Traditionally, hearing loss has been seen as a condition that primarily affects older individuals. And while it’s true that a certain segment of the population – those 65 and older – is more susceptible to age-related hearing loss, hearing loss affects younger people, as well. In reality, individuals of all ages are at risk for hearing loss.
The number one cause of hearing loss is excessive noise. Sounds that exceed 85 decibels are considered hazardous; continuous exposure leads to permanent damage of the hair cells of the inner ear. Even a single exposure to a very loud sound, such as a gunshot or explosion, can result in immediate, irreversible hearing damage.
The normal aging process (presbycusis) is a close second – and it starts much earlier than you might think. Changes in hearing begin at age 20, with significant hearing loss as early as 40 years of age. At age 65 and older, one in three people has some type of hearing impairment.
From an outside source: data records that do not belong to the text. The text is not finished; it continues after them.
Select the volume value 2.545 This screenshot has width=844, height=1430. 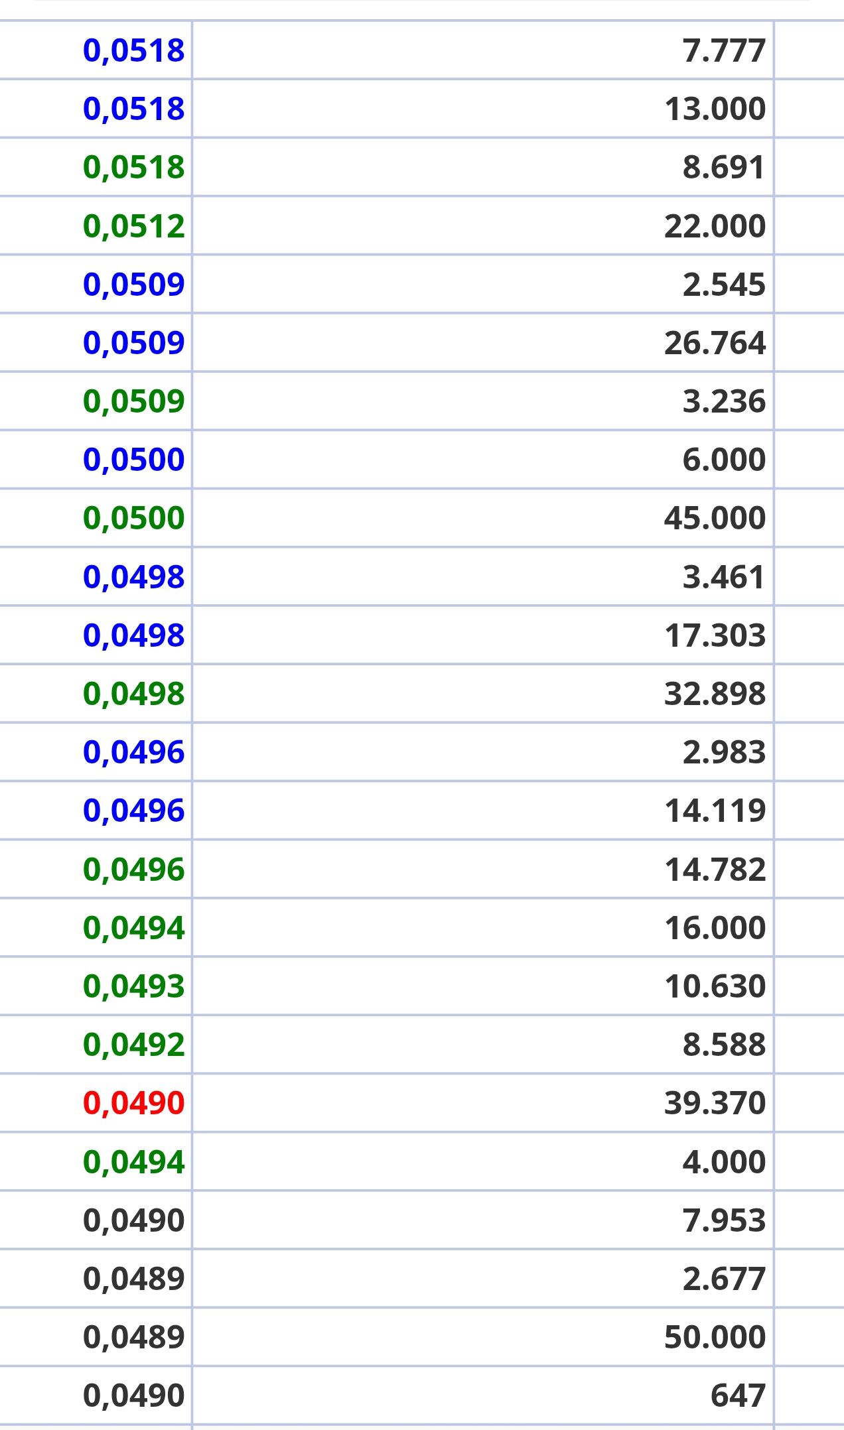point(724,285)
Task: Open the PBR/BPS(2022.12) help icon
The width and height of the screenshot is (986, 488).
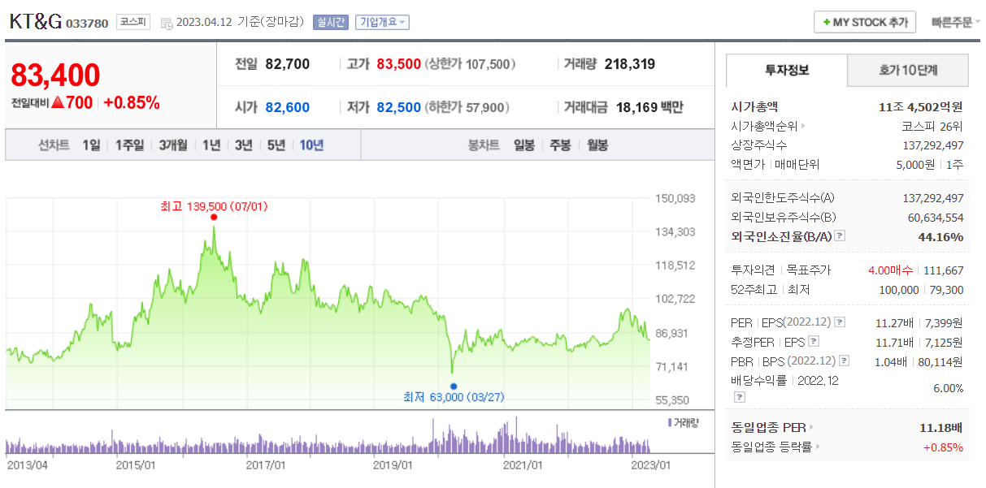Action: [844, 361]
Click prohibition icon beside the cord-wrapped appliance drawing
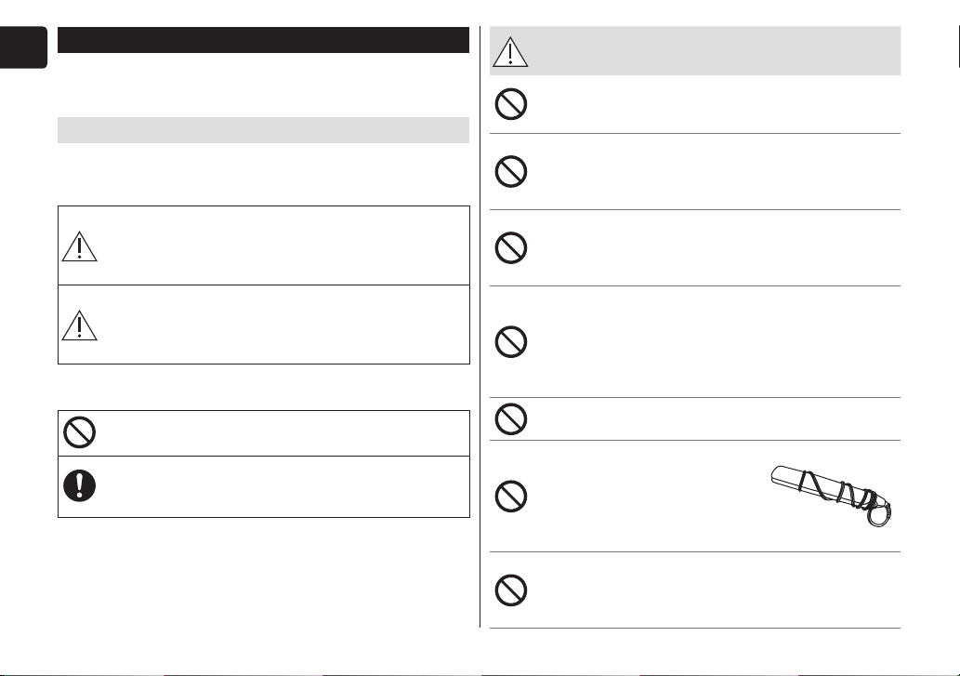960x676 pixels. point(510,496)
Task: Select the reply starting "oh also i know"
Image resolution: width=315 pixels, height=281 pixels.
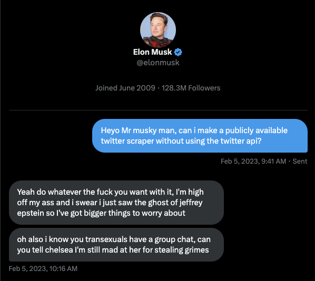Action: pyautogui.click(x=116, y=245)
Many other factors can contribute to hearing loss, which is divided into two separate categories: conductive hearing loss (the result of problems in the middle and/or outer ear) and sensorineural, or nerve-related, hearing loss (associated with problems in the inner ear). Conductive hearing loss can be caused by ear infections, colds, allergies, impacted earwax, foreign objects in the ear canal, perforated eardrum, poor Eustachian tube function, and malformation of the outer ear or middle ear, including the ear canal. Causes of sensorineural hearing loss include causes of sensorineural hearing loss include head trauma, viruses or disease, malformations of the inner ear, Meniere’s disease, otosclerosis, tumors and heredity.